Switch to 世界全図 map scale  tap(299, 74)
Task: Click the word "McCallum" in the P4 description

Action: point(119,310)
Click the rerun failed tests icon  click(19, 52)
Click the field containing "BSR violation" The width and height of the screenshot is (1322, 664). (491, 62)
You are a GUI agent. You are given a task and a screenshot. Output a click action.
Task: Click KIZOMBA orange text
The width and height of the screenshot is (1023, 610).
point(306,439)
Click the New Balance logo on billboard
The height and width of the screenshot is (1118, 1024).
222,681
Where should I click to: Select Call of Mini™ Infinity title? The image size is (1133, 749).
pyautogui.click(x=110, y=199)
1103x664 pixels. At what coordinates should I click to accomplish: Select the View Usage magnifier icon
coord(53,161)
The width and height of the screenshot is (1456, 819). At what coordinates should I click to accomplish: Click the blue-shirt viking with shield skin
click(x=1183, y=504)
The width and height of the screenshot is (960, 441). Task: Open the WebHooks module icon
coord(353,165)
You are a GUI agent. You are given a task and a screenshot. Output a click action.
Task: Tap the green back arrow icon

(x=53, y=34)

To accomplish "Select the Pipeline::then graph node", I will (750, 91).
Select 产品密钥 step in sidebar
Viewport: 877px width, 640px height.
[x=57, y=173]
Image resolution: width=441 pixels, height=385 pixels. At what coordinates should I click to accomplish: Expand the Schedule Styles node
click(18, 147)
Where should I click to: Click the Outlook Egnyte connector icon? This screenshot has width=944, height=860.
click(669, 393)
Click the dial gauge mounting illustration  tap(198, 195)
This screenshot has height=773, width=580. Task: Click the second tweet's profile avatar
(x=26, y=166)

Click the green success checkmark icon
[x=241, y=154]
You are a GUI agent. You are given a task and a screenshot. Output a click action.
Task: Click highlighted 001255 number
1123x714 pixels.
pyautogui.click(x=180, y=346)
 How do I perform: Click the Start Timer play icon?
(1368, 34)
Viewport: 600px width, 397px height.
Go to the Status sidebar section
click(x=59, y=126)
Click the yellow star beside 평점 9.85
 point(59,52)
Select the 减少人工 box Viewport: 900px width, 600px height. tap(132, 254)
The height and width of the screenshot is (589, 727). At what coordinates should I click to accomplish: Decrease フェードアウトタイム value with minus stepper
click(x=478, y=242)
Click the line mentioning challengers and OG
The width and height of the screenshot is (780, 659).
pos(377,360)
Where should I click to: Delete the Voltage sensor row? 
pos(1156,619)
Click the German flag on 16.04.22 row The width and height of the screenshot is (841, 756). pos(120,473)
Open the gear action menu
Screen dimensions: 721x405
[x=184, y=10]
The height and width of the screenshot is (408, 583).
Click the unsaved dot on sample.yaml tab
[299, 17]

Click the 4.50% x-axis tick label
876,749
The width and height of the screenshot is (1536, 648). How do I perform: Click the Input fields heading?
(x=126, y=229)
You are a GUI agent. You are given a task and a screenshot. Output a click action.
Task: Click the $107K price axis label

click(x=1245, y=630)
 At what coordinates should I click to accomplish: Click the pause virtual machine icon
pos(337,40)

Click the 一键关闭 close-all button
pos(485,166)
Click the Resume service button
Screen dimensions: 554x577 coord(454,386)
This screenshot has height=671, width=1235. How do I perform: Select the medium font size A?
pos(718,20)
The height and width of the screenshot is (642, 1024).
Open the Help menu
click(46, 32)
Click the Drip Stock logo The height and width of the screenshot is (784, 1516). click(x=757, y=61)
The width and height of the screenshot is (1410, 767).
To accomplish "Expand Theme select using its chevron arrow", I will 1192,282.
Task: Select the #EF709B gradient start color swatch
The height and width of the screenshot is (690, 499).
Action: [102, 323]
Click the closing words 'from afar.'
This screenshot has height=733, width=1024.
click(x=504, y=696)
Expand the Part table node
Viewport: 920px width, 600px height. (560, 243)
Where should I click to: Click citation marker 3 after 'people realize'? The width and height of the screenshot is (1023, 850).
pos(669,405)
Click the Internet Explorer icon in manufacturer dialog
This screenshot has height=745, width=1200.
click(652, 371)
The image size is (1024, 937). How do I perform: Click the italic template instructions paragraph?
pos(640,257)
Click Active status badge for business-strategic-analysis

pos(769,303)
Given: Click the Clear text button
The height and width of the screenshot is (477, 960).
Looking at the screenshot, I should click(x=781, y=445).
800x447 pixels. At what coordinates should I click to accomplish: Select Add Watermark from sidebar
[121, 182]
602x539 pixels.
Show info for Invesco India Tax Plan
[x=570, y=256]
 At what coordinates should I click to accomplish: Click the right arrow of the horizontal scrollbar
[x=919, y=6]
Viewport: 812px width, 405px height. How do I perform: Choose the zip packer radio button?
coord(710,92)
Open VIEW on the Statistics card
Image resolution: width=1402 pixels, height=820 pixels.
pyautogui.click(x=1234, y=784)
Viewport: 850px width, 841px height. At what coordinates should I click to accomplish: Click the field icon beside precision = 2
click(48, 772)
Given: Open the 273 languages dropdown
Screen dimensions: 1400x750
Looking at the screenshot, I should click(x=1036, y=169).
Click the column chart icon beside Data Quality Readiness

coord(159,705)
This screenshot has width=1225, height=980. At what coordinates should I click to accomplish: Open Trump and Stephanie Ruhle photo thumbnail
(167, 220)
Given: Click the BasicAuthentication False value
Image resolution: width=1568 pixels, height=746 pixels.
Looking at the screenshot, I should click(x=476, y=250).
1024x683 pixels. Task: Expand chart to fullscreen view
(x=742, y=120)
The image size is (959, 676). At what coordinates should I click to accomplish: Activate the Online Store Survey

**EXERCISE:** Everything in the listing should be transcribed exactly.

**ANSWER BOX:**
Switch to 世界全図 map scale  tap(299, 74)
Task: Click the word "McCallum" in the P4 description

Action: point(119,310)
Click the rerun failed tests icon  click(19, 52)
Click the field containing "BSR violation" The width and height of the screenshot is (1322, 664). (491, 62)
You are a GUI agent. You are given a task and a screenshot. Output a click action.
Task: Click KIZOMBA orange text
The width and height of the screenshot is (1023, 610).
point(306,439)
Click the New Balance logo on billboard
The height and width of the screenshot is (1118, 1024).
222,681
Where should I click to: Select Call of Mini™ Infinity title? The image size is (1133, 749).
pyautogui.click(x=110, y=199)
1103x664 pixels. At what coordinates should I click to accomplish: Select the View Usage magnifier icon
coord(53,161)
The width and height of the screenshot is (1456, 819). At what coordinates should I click to accomplish: Click the blue-shirt viking with shield skin
click(x=1183, y=504)
The width and height of the screenshot is (960, 441). Task: Open the WebHooks module icon
coord(353,165)
You are a GUI agent. You are given a task and a screenshot. Output a click action.
Task: Tap the green back arrow icon

(x=53, y=34)

To accomplish "Select the Pipeline::then graph node", I will (750, 91).
Select 产品密钥 step in sidebar
Viewport: 877px width, 640px height.
[x=57, y=173]
Image resolution: width=441 pixels, height=385 pixels. At what coordinates should I click to accomplish: Expand the Schedule Styles node
click(18, 147)
Where should I click to: Click the Outlook Egnyte connector icon? This screenshot has width=944, height=860.
click(669, 393)
Click the dial gauge mounting illustration  tap(198, 195)
This screenshot has height=773, width=580. Task: Click the second tweet's profile avatar
(x=26, y=166)

Click the green success checkmark icon
[x=241, y=154]
You are a GUI agent. You are given a task and a screenshot. Output a click action.
Task: Click highlighted 001255 number
1123x714 pixels.
pyautogui.click(x=180, y=346)
 How do I perform: Click the Start Timer play icon?
(1368, 34)
Viewport: 600px width, 397px height.
Go to the Status sidebar section
click(x=59, y=126)
Click the yellow star beside 평점 9.85
 point(59,52)
Select the 减少人工 box Viewport: 900px width, 600px height. tap(132, 254)
The height and width of the screenshot is (589, 727). At what coordinates should I click to accomplish: Decrease フェードアウトタイム value with minus stepper
click(x=478, y=242)
Click the line mentioning challengers and OG
The width and height of the screenshot is (780, 659).
pos(377,360)
Where should I click to: Delete the Voltage sensor row? 
pos(1156,619)
Click the German flag on 16.04.22 row The width and height of the screenshot is (841, 756). pos(120,473)
Open the gear action menu
Screen dimensions: 721x405
[x=184, y=10]
The height and width of the screenshot is (408, 583).
Click the unsaved dot on sample.yaml tab
[299, 17]

Click the 4.50% x-axis tick label
876,749
The width and height of the screenshot is (1536, 648). How do I perform: Click the Input fields heading?
(x=126, y=229)
You are a GUI agent. You are given a task and a screenshot. Output a click action.
Task: Click the $107K price axis label

click(x=1245, y=630)
 At what coordinates should I click to accomplish: Click the pause virtual machine icon
pos(337,40)

Click the 一键关闭 close-all button
pos(485,166)
Click the Resume service button
Screen dimensions: 554x577 coord(454,386)
This screenshot has height=671, width=1235. How do I perform: Select the medium font size A?
pos(718,20)
The height and width of the screenshot is (642, 1024).
Open the Help menu
click(46, 32)
Click the Drip Stock logo The height and width of the screenshot is (784, 1516). click(x=757, y=61)
The width and height of the screenshot is (1410, 767).
To accomplish "Expand Theme select using its chevron arrow", I will 1192,282.
Task: Select the #EF709B gradient start color swatch
The height and width of the screenshot is (690, 499).
Action: [102, 323]
Click the closing words 'from afar.'
This screenshot has height=733, width=1024.
click(x=504, y=696)
Expand the Part table node
Viewport: 920px width, 600px height. (560, 243)
Where should I click to: Click citation marker 3 after 'people realize'? The width and height of the screenshot is (1023, 850).
pos(669,405)
Click the Internet Explorer icon in manufacturer dialog
This screenshot has height=745, width=1200.
click(652, 371)
The image size is (1024, 937). How do I perform: Click the italic template instructions paragraph?
pos(640,257)
Click Active status badge for business-strategic-analysis

pos(769,303)
Given: Click the Clear text button
The height and width of the screenshot is (477, 960).
Looking at the screenshot, I should click(x=781, y=445).
800x447 pixels. At what coordinates should I click to accomplish: Select Add Watermark from sidebar
[121, 182]
602x539 pixels.
Show info for Invesco India Tax Plan
[x=570, y=256]
 At what coordinates should I click to accomplish: Click the right arrow of the horizontal scrollbar
[x=919, y=6]
Viewport: 812px width, 405px height. How do I perform: Choose the zip packer radio button?
coord(710,92)
Open VIEW on the Statistics card
Image resolution: width=1402 pixels, height=820 pixels.
pyautogui.click(x=1234, y=784)
Viewport: 850px width, 841px height. At what coordinates should I click to accomplish: Click the field icon beside precision = 2
click(48, 772)
Given: Open the 273 languages dropdown
Screen dimensions: 1400x750
Looking at the screenshot, I should click(x=1036, y=169).
Click the column chart icon beside Data Quality Readiness

coord(159,705)
This screenshot has width=1225, height=980. At what coordinates should I click to accomplish: Open Trump and Stephanie Ruhle photo thumbnail
(167, 220)
Given: Click the BasicAuthentication False value
Image resolution: width=1568 pixels, height=746 pixels.
Looking at the screenshot, I should click(x=476, y=250).
1024x683 pixels. Task: Expand chart to fullscreen view
(x=742, y=120)
The image size is (959, 676). At what coordinates should I click to accomplish: Activate the Online Store Survey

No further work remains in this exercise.